-- begin EXTRACT PROVIDED --

The Big East Conference is a collegiate athletic conference that competes in NCAA Division I in ten men's sports and twelve women's sports. Headquartered in New York City, the eleven full-member schools are primarily located in Northeast and Midwest metropolitan areas. The conference was officially recognized as a Division I multi-sport conference on August 1, 2013, and since then conference members have won NCAA national championships in men's basketball, women's cross country, field hockey, men's lacrosse, and men's soccer. Val Ackerman is the commissioner.

The conference was formed after the "Catholic Seven" members of the original Big East Conference elected to split from the football-playing schools in order to start a new conference focused on basketball. These schools (DePaul, Georgetown, Marquette, Providence, Seton Hall, St. John's, and Villanova) had announced their decision in December 2012. In March 2013, the new conference purchased the Big East Conference name, logos, basketball records, and the rights to the men's basketball tournament at Madison Square Garden from the football-playing members of the old Big East, who formed the American Athletic Conference (AAC), which is the old conference's legal successor. Both conferences share 1979 as their founding date, when the original conference was founded by Dave Gavitt, and the same history through 2013.

-- end EXTRACT PROVIDED --

GOALS.
1. Print the passage on the Big East Conference starting at "The Big East Conference is" and ending at "is the commissioner.".
2. Render this sentence from the passage on the Big East Conference in Spanish: "These schools (DePaul, Georgetown, Marquette, Providence, Seton Hall, St. John's, and Villanova) had announced their decision in December 2012."
3. Carry on the passage on the Big East Conference from its final sentence.
The data that follows has no connection to the passage on the Big East Conference.

-- begin GIVEN MATERIAL --

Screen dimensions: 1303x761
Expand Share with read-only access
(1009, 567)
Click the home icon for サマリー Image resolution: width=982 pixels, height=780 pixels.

-- end GIVEN MATERIAL --

ANSWERS PER TASK.
1.
The Big East Conference is a collegiate athletic conference that competes in NCAA Division I in ten men's sports and twelve women's sports. Headquartered in New York City, the eleven full-member schools are primarily located in Northeast and Midwest metropolitan areas. The conference was officially recognized as a Division I multi-sport conference on August 1, 2013, and since then conference members have won NCAA national championships in men's basketball, women's cross country, field hockey, men's lacrosse, and men's soccer. Val Ackerman is the commissioner.

2. Estas escuelas (DePaul, Georgetown, Marquette, Providence, Seton Hall, St. John's y Villanova) habían anunciado su decisión en diciembre de 2012.

3.
Three more schools, Butler, Creighton, and Xavier, joined the conference on its July 1, 2013, launch date. In June 2019, the Big East invited the University of Connecticut (UConn) to "re-join" the conference from the AAC, which they did on July 1, 2020. Football is not a sponsored sport, and UConn is the only member with a varsity football team in the top-level Division I FBS. Butler, Georgetown, and Villanova do operate football programs in the second-level Division I FCS. The conference also has four associate members in field hockey, and one in men's and women's lacrosse.

History

The original Big East

The original Big East Conference was founded in 1979, when Providence College basketball coach Dave Gavitt spearheaded an effort to assemble an east coast basketball-centric collegiate athletic conference. The core of the Big East formed when Providence, St. John's, Georgetown, and Syracuse invited Seton Hall, Connecticut (UConn), Holy Cross, Rutgers, and Boston College (BC). Holy Cross turned down the invitation, as did Rutgers initially, while BC, Seton Hall, and UConn accepted. Gavitt became the Big East's first commissioner, and Villanova and Pittsburgh joined the conference shortly thereafter. PR firm Duffy & Shanley is credited with the initial branding and naming work for the conference. The "high point" of the original conference is widely considered to be the 1985 NCAA tournament, in which Georgetown, St. Johns, and Villanova all made the Final Four, and Villanova defeated Georgetown to win the national championship.

The conference remained largely unchanged until 1991, when it began to sponsor football, adding Miami as a full member, and Rutgers, Temple, Virginia Tech, and West Virginia as football-only members. Rutgers and West Virginia upgraded to full Big East membership in 1995, while Virginia Tech did the same in 2000. Notre Dame also joined as a non-football member effective in 1995.  Temple football was kicked out after the 2004 season due to what was deemed by the other football-playing members a failure to make a strong effort to field a competitive team, but rejoined in 2012 after seriously upgrading its football program and intended to become a full Big East member in 2013.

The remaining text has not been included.